Don’t boil the ocean — try a pot of water first.
5 min read
Opinions expressed by Entrepreneur contributors are their own.
Some entrepreneurs are great at communicating a big vision for their startup, while others are good at finding a place to start. But, the best — and most successful — entrepreneurs are those who are able to strike an exquisite balance between that big vision — Version 5.0, if you will — and a high-traction starting point, or Version 1.0.
After all, while investors, customers and strategic partners want to know they're part of something impressive, big ideas won't get your business airborne. So, it's crucial for visionaries to also be "execution artists" who understand the do it/try it/fix it mentality of getting a minimum viable product out in front of customers, generating revenue traction and plotting a logical growth trajectory from there.
In this 1997 video interview with Jeff Bezos, the Amazon founder discussed how his startup was focusing on selling books on the internet, and how his ecommerce business model was ideal for a product category with millions of titles. A year later, the New York Times declared "Amazon.com Is Expanding Beyond Books." Fast-forward another 20 years, and it's not unusual to see analysts predicting that Bezos's behemoth will grab nearly 10 percent of all retail sales by 2020. It started with a relatively modest and focused plan, became best in the world at doing one thing, and only then expanded off that base.
Netflix took a similar approach: Launched in 1997 with a simple focus of renting VHS tapes and DVDs on the internet via U.S. mail delivery-and-return, it has since expanded its business model to include streaming and production of original content. In the process it has grown its subscriber base by over 40 percent per year, from 700,000 in 2002 to 117 million in 2017.
Alfred Peet launched the eponymous Peet's Coffee within a Berkeley, Calif. storefront in 1966. Initially, the store didn't even sell beverages — just small-batch roasted beans. Only after that store had developed a cult following (they called themselves "Peetniks") did the gourmet coffee company expand, eventually to about 200 stores, many franchises and roasted bean sales through major retailers and online (Peet's was acquired in 2012 by Joh. A. Benckiser for approximately $ 1 billion).
The "Peet's formula" — start small and focused, refine your success formula, then expand — has been repeated by a number of gourmet coffee startups over the years, most famously by Starbucks. A current up-and-comer is Sweetwaters Coffee & Tea. Twenty-five years ago, co-founders Lisa and Wei Bee started out with a single shop in Ann Arbor, Mich. as a newly married couple fresh out of the University of Michigan.

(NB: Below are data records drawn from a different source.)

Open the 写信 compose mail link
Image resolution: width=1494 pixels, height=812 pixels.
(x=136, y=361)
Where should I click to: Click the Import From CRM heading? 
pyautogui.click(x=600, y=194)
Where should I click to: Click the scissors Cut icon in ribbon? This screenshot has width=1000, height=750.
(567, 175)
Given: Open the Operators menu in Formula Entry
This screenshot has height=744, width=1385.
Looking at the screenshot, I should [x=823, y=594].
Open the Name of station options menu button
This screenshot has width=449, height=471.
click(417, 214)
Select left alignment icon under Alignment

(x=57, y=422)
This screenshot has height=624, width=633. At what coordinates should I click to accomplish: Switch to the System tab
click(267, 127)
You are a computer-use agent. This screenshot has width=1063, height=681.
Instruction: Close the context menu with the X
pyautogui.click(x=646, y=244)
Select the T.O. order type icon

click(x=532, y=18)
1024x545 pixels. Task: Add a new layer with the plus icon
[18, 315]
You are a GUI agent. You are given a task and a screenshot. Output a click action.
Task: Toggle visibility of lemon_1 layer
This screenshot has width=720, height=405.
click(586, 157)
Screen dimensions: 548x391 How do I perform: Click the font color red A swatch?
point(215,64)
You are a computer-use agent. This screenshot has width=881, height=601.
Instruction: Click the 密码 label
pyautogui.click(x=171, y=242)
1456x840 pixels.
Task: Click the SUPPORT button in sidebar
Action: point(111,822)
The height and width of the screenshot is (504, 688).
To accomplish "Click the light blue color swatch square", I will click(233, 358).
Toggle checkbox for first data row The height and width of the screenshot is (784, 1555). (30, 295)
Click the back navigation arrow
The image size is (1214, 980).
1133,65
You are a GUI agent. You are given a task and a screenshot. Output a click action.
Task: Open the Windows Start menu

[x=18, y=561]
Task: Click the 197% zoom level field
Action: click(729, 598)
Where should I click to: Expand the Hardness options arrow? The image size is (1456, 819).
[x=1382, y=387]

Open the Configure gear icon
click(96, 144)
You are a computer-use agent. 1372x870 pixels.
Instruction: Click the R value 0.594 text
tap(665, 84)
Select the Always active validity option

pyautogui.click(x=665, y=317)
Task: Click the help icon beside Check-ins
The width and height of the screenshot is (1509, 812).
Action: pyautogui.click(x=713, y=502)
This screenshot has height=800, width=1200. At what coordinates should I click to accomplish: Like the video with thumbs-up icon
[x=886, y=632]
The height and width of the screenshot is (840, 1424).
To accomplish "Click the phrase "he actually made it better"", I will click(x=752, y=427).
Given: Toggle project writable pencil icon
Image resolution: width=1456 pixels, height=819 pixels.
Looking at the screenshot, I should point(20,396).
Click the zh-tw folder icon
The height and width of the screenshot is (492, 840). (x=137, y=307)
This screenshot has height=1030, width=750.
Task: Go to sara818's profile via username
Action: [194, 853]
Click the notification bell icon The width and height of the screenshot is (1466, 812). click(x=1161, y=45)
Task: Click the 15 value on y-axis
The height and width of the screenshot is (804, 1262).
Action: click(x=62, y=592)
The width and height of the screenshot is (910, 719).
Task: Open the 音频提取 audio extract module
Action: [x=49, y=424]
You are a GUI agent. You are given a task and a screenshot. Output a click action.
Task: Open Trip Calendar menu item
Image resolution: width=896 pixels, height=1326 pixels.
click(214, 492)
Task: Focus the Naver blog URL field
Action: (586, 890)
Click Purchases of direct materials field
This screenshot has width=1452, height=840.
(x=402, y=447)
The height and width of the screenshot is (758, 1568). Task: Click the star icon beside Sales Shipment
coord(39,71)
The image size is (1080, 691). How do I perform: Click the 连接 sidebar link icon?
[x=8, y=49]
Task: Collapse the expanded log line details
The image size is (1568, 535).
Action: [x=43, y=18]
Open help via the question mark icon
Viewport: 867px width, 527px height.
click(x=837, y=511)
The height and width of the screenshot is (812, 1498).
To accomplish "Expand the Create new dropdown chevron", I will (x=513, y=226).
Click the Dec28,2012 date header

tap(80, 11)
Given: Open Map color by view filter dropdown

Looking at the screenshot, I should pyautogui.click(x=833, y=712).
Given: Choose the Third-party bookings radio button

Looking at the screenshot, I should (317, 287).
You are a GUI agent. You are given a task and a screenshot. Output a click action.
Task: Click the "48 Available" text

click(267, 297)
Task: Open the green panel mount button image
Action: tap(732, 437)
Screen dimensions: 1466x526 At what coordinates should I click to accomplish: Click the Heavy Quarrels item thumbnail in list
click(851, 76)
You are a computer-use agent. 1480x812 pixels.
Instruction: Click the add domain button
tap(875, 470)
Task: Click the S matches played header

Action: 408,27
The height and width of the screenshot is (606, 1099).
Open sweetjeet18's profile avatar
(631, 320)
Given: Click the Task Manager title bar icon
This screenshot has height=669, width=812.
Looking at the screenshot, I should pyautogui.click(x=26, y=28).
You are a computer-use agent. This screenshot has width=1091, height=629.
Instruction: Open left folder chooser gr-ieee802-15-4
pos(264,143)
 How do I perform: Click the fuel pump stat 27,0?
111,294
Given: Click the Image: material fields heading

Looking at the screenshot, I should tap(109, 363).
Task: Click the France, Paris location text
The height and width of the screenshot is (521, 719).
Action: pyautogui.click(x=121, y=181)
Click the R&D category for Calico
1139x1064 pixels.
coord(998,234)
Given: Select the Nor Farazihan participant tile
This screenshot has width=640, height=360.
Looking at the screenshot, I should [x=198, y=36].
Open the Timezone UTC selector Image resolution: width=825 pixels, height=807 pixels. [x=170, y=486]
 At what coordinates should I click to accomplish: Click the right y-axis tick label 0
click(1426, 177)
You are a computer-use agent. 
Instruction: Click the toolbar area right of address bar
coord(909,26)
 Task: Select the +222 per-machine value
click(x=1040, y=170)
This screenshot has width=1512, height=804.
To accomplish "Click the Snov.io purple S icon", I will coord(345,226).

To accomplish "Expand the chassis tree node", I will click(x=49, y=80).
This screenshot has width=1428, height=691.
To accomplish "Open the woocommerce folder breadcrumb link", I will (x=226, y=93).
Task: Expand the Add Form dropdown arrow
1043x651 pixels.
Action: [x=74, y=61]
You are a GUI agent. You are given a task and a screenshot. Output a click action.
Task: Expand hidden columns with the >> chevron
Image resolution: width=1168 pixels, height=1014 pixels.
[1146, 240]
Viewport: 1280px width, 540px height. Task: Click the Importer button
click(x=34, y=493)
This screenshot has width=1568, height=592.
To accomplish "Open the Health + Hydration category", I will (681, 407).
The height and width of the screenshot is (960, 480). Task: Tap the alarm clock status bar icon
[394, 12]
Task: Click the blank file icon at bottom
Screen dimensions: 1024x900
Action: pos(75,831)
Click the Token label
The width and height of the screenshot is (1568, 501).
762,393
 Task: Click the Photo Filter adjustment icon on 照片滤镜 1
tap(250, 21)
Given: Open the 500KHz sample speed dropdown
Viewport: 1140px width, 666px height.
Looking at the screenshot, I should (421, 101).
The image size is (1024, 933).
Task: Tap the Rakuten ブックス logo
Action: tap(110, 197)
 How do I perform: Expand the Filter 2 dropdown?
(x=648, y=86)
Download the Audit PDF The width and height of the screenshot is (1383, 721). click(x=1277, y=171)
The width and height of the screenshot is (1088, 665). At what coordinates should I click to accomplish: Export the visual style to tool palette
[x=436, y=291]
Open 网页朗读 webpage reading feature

They're now in the process of building out a national franchise presence, and along the way, have introduced bottled retail beverages for retail such as Chinese-inspired iced teas.
Related: 10 Ways Leaders Think Differently
How you can apply these lessons
Step back and look at these examples and the same pattern stands out: Start small and focused, be best-in-class at one thing, then expand off that foundation to achieve a broader dream. How can you apply this approach in your own startup? In my new book, The Launch Lens: 20 Questions Every Entrepreneur Should Ask, I delve into this in some detail. Here are some tips to consider:
- Develop a preliminary product roadmap for your startup.
- Start by first describing your "big vision" — your proverbial version 5.0.
- Then back off from your big vision to describe your preliminary launch configuration — your version 1.0, or what I sometimes refer to as your VNS ("version no, seriously"). This represents the bare minimum you'll need for a successful commercial launch.
- Finally, back off yet further to describe the minimum viable product, or MVP — that version of the product that you can cobble together as a prelaunch test case that will enable you to gather the most customer input while expending the least effort and resources.
You can describe your small-to-big product road map using a range of characteristics. For instance, if you're developing a B2B SaaS platform for customer relationship management (CRM), the growth path for the product might be described by features (e.g., starting out with the few most demanded by your customers); language (perhaps starting with just English and expanding to include Spanish, Hindi, Mandarin, etc.); vertical markets (say, focused on manufacturing and eventually expanding to services industries, etc.); platform (e.g., starting out with a browser-based platform and eventually expanding to include mobile apps); and even third-party integration (for instance, systematically adding integration with key enterprise resource planning systems).
To look at a B2C example, let's say you're launching a new line of all-natural canned vegetables. Your small-to-big road map might include both product and other business factors, such as: products (say we start with pickled carrots, and eventually expand to include a family of different vegetables and various flavors/spices); packaging (e.g., start with one jar size and add others over time); distribution channels (for instance, starting with farmers markets, adding online sales and expanding to regional and eventually national store chains); and perhaps distribution and sales partnerships.
So, as you can see, it's great — indeed, advisable — to have a big, long-term vision as you're getting started, but don't try to boil the ocean. Start by boiling a pot of water better than anyone else.